Word and item position records:
+ + +

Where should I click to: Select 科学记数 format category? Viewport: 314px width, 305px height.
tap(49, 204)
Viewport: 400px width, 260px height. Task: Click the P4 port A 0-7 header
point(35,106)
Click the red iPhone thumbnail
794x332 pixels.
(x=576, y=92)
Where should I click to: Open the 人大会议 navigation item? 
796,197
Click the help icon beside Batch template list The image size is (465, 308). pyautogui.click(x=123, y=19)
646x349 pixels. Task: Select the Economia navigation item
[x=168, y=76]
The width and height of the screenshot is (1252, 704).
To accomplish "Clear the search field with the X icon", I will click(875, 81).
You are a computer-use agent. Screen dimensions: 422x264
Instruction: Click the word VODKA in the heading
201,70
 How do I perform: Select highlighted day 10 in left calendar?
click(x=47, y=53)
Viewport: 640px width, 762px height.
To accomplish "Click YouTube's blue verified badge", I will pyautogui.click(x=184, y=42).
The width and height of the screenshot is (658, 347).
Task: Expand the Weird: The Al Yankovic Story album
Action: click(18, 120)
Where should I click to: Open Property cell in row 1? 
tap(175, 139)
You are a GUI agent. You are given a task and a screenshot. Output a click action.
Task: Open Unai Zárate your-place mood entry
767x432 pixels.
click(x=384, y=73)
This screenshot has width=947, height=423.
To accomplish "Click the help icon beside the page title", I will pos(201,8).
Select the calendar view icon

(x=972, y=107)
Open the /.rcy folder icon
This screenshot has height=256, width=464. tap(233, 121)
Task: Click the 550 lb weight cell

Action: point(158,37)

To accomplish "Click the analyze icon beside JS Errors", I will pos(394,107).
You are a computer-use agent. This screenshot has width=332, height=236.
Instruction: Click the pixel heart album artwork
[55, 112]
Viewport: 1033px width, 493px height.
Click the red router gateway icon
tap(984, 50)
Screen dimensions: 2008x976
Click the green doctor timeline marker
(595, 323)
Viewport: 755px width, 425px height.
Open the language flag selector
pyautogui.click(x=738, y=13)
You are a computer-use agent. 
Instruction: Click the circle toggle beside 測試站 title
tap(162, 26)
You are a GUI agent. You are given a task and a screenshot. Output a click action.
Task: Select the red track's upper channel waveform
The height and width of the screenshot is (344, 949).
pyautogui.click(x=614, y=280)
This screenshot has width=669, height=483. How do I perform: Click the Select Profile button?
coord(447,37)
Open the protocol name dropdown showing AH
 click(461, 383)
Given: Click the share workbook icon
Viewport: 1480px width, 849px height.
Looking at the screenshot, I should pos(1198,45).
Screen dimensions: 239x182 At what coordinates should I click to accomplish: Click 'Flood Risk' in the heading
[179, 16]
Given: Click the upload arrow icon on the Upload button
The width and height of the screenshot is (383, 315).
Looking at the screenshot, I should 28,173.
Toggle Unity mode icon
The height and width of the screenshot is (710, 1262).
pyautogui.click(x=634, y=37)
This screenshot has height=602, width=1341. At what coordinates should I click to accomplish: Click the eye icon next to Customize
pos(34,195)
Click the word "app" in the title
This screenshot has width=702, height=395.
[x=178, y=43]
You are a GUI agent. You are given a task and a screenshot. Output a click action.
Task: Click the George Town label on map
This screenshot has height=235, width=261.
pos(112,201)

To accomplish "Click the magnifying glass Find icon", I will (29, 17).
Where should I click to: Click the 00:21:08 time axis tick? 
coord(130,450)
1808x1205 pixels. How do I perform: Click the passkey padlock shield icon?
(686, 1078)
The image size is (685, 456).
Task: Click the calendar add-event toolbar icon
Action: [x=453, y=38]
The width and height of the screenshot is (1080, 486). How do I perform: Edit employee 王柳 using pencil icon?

+ + +

Set problem – State how many lines of the records contain the word "button", giving only the number.

Result – 2